Par   Publié le 10 juillet 2019 

L’équipe des glaneurs. Laurie Moniez

Même en ce dimanche caniculaire, ils sont là. Armés de leurs chariots de supermarché, les bénévoles de l’association La Tente des glaneurs sillonnent les allées de l’un des plus grands marchés de France, situé dans le quartier populaire de Wazemmes, à Lille. Cette dizaine de femmes et d’hommes ont moins d’une heure trente pour récolter le maximum de denrées alimentaires et les trier, avant leur distribution gratuite, à 14 heures. Depuis 2010, cette association redistribue fruits, légumes, pain et fleurs à une population qui n’a pas accès, souvent à cause de revenus tout juste trop élevés, à l’aide alimentaire d’urgence.

Leur devise ? « Jeter c’est jeté. Donner c’est mangé. » « Les hommes politiques peuvent bien faire des lois, il faut venir sur le terrain voir si elles correspondent aux besoins », soupire Jean-Loup Lemaire, ancien chef cuisinier et fondateur de La Tente des glaneurs.

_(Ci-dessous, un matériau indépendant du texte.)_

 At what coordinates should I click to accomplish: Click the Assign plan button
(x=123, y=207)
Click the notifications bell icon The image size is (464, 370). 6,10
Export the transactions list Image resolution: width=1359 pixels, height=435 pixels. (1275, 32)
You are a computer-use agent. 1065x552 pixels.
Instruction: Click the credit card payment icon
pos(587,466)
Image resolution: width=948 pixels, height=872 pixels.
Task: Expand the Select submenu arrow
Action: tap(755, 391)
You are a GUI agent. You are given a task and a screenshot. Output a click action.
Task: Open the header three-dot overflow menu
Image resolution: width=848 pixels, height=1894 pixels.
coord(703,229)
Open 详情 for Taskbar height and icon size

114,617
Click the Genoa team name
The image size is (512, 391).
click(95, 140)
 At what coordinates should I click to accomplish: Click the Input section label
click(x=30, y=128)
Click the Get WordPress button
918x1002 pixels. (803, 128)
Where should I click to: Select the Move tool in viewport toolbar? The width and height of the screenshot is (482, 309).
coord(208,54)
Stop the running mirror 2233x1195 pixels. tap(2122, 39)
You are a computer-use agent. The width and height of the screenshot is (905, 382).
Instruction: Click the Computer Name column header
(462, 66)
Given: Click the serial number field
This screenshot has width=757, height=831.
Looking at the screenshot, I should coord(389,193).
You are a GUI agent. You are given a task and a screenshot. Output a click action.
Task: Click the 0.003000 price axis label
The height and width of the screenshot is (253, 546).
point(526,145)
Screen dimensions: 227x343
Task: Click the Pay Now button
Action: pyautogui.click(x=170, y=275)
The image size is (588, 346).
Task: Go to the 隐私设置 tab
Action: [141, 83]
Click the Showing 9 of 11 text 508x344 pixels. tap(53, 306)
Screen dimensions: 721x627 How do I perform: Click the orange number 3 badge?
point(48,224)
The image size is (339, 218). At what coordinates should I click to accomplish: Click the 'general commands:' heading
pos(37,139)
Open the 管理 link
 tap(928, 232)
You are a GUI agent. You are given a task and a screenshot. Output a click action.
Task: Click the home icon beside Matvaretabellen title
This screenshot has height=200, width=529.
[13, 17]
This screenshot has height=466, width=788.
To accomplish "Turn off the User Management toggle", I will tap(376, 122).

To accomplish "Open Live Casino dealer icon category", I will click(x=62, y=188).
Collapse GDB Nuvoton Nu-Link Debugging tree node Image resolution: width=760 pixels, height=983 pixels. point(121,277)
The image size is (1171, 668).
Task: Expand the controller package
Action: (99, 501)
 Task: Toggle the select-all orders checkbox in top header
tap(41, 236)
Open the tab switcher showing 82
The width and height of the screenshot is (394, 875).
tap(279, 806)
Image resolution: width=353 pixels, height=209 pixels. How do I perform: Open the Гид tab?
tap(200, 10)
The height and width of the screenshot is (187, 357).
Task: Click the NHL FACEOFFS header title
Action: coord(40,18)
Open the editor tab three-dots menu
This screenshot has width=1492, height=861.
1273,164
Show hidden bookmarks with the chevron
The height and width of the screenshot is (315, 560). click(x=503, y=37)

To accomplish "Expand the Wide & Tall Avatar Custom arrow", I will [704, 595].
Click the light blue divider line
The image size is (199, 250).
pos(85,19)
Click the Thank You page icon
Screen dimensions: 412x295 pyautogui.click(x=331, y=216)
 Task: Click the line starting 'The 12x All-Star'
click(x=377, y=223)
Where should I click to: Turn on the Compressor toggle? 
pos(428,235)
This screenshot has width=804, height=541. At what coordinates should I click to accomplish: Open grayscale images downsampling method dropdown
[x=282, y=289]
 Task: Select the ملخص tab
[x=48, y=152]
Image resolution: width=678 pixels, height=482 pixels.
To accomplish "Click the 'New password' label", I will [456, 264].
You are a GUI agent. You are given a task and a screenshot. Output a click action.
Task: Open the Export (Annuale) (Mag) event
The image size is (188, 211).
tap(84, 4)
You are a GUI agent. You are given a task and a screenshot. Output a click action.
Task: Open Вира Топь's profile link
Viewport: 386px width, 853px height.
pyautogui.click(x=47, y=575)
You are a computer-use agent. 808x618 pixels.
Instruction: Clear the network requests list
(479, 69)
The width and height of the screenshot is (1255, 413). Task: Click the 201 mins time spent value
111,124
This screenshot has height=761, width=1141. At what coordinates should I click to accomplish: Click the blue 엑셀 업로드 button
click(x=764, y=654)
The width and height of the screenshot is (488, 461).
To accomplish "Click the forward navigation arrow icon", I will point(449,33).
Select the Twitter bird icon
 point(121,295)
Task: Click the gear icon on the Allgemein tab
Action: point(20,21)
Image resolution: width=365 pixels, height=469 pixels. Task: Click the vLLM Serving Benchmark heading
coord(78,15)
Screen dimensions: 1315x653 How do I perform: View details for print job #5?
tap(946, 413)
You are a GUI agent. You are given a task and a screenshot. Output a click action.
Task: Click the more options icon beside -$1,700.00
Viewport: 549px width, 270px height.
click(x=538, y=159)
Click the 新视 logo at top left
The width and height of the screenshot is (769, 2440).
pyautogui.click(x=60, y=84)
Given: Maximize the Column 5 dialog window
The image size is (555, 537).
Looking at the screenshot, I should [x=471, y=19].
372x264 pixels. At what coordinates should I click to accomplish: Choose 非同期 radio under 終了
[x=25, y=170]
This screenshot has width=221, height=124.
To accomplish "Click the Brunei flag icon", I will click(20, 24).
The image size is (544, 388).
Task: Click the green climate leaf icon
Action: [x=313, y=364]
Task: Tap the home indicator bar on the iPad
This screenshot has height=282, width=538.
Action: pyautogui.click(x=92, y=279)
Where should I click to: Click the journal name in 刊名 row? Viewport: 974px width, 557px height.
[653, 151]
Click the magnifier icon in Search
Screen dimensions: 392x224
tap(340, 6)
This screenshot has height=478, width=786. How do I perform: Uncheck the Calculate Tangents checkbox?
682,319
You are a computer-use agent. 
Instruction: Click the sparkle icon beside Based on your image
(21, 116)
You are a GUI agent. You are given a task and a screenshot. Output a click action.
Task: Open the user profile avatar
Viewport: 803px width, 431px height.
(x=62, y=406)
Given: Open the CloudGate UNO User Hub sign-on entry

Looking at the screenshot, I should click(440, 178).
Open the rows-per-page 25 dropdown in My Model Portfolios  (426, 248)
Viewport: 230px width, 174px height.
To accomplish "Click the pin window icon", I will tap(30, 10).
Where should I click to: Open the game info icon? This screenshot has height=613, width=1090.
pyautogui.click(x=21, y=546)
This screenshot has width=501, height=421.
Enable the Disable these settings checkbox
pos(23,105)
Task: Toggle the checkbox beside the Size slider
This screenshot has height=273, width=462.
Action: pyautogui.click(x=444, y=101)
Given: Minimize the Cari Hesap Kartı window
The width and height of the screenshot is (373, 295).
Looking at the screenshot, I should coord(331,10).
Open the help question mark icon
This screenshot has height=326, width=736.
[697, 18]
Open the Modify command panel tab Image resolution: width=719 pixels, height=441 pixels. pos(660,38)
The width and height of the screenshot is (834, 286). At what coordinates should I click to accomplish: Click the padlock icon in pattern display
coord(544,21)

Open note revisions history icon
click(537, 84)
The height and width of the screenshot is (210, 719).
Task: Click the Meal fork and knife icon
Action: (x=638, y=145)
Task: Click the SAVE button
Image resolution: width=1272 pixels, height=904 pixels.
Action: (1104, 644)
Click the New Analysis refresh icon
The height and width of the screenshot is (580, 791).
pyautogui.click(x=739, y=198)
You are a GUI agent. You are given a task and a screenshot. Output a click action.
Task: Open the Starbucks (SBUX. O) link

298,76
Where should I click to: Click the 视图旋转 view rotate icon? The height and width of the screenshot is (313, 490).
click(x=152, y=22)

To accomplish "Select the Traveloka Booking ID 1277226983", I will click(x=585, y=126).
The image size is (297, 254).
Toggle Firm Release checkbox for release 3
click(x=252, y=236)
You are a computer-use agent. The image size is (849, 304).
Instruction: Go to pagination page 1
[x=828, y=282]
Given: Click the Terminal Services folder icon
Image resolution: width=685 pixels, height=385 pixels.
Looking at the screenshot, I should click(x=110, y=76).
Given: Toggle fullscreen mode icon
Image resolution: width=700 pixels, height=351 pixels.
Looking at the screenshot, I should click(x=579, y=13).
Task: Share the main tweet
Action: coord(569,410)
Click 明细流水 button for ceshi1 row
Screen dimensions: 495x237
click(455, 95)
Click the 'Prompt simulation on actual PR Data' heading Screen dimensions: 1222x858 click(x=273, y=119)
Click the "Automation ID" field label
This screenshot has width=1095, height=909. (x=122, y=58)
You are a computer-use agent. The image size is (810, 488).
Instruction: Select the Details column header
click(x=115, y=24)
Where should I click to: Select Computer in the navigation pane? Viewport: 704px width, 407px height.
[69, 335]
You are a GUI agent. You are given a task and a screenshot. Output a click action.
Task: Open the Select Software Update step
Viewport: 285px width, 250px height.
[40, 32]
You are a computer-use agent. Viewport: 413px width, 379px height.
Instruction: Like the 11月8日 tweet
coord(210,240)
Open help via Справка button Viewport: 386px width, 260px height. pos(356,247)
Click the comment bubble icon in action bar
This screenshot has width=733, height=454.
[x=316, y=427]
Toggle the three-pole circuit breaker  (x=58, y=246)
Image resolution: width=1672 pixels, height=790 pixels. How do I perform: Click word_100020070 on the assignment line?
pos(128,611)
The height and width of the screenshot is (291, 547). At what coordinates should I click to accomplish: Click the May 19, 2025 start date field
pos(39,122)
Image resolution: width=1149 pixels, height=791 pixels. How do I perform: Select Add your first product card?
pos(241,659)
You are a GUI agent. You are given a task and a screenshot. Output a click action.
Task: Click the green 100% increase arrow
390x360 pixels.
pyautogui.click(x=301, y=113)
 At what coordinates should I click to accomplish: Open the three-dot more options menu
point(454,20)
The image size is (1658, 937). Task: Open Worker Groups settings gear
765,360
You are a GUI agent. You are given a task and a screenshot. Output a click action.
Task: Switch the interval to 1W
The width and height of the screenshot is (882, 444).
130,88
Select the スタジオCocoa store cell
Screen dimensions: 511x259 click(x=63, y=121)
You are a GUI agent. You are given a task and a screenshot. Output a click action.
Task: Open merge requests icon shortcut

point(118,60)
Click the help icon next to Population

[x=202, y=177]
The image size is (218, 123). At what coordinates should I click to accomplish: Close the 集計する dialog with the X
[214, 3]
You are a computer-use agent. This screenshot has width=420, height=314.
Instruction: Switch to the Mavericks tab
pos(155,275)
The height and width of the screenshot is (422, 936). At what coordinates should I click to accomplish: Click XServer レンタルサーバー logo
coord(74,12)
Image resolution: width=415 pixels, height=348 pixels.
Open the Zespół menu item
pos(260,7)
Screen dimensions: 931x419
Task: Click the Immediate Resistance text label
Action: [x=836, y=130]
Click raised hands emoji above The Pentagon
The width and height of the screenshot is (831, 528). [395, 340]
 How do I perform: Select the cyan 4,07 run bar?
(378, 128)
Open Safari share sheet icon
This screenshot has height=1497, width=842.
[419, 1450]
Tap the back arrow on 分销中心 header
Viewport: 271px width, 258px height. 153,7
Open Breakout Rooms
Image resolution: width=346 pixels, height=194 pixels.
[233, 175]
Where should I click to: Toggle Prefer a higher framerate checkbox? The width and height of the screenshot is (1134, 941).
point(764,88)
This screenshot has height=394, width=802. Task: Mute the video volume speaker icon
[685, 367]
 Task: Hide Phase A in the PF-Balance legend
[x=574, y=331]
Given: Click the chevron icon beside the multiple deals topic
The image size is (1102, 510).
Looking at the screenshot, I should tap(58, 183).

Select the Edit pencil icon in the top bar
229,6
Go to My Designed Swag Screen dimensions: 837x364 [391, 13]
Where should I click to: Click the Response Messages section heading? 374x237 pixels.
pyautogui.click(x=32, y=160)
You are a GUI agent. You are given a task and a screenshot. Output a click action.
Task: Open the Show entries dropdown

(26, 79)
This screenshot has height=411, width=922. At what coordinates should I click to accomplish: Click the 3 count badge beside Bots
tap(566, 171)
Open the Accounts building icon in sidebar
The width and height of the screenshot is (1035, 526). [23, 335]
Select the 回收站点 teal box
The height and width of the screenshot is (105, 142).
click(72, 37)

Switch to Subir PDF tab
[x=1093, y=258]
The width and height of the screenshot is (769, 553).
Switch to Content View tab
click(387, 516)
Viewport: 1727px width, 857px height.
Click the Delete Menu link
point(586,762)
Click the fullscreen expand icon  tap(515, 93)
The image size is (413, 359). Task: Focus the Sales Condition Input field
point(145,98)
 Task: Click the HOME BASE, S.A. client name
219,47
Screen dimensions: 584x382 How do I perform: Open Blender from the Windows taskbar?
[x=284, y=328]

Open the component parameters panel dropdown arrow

Trois ans après le vote de la loi sur le gaspillage alimentaire dont il a été l’initiateur, le député Guillaume Garot (Parti socialiste, Mayenne) vient de publier un rapport d’évaluation sur le sujet, assorti de quatorze nouvelles propositions.

Interdition de détruire

Et, avant fin juillet, le conseil des ministres examinera le projet de loi sur l’économie circulaire élaboré par la secrétaire d’Etat, Brune Poirson. Parmi les différentes mesures contenues dans le texte, une « première mondiale », selon le chef du gouvernement, Edouard Philippe : l’interdiction de détruire des produits non alimentaires invendus (vêtements, électroménager, produits d’hygiène ou de beauté…) à partir de fin 2021 ou de fin 2023. Selon Matignon, ce sont aujourd’hui plus de 650 millions d’euros de produits non alimentaires neufs et invendus qui finissent dans les poubelles chaque année.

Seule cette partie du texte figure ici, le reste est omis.